### OBJECTIVE 1
Quote the passage of the Pennsylvania transportation text that begins at the words "Pennsylvania highways bear" and stops after the words "states combined (40,092).".
### OBJECTIVE 2
In the Pennsylvania transportation text, name every category of bridge that is split into state and local counts, and give each category's total.

── EXCERPTED TEXT

Why Action is Desperately Needed

Pennsylvania highways bear 35 percent more traffic than the national average, with truck traffic at 200 percent the national average.

Transportation By the Numbers
 • Pennsylvania’s 41,158-mile highway system is larger than the state road systems of New York, New Jersey and the New England states combined (40,092). 
 • Approximately 36 percent of the state roads are considered “poor” or “mediocre” condition. 
 • The state is responsible for 25,321 bridges. 
 • Structurally Deficient Bridges: 6,536 total.(4,293 state; 2,243 local.) 
 • Weight-restricted bridges: 2,528 total. (829 state; 1,699 local.)
 • Closed bridges: 256 total. (42 state; 214 local.) 
 • Asphalt costs have risen by 250% in the last 13 years. 
 • Steel costs have risen nearly 184% in the last 13 years. 

Making Safety the Top Priority

Pennsylvania, sadly, is first in the nation with the number of structurally deficient bridges, and in the top half of having among the worst road conditions.  We have all seen the deteriorated bridges. Does anyone feel comfortable allowing school buses to cross? Isn’t it time our emergency services be allowed to cross every bridge in the Commonwealth?

Poor road conditions, traffic congestion and outdated features are estimated to cost state motorists more than $9 billion a year in vehicle-operating costs, crashes and road delays.

────
── GIVEN INFORMATION

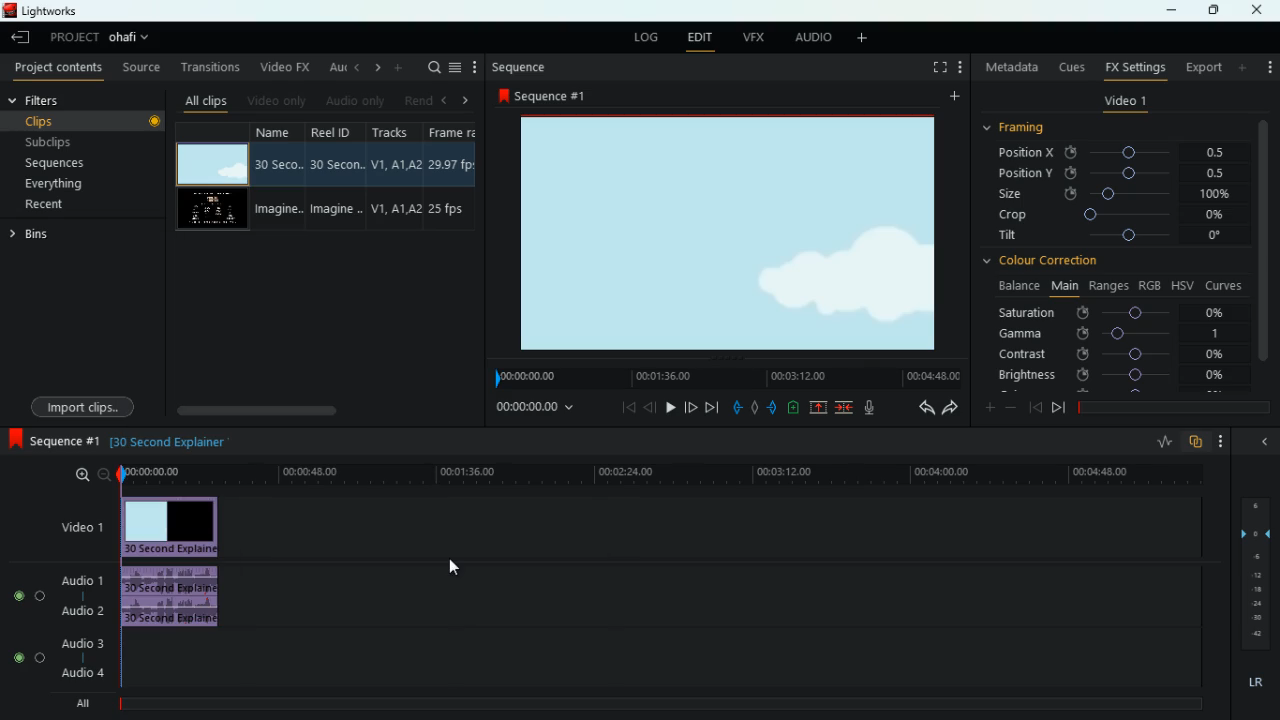 The height and width of the screenshot is (720, 1280). What do you see at coordinates (919, 408) in the screenshot?
I see `back` at bounding box center [919, 408].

────

### EXERCISE RESULT 1
Pennsylvania highways bear 35 percent more traffic than the national average, with truck traffic at 200 percent the national average.

Transportation By the Numbers
 • Pennsylvania’s 41,158-mile highway system is larger than the state road systems of New York, New Jersey and the New England states combined (40,092).

### EXERCISE RESULT 2
Structurally deficient bridges: 6,536
Weight-restricted bridges: 2,528
Closed bridges: 256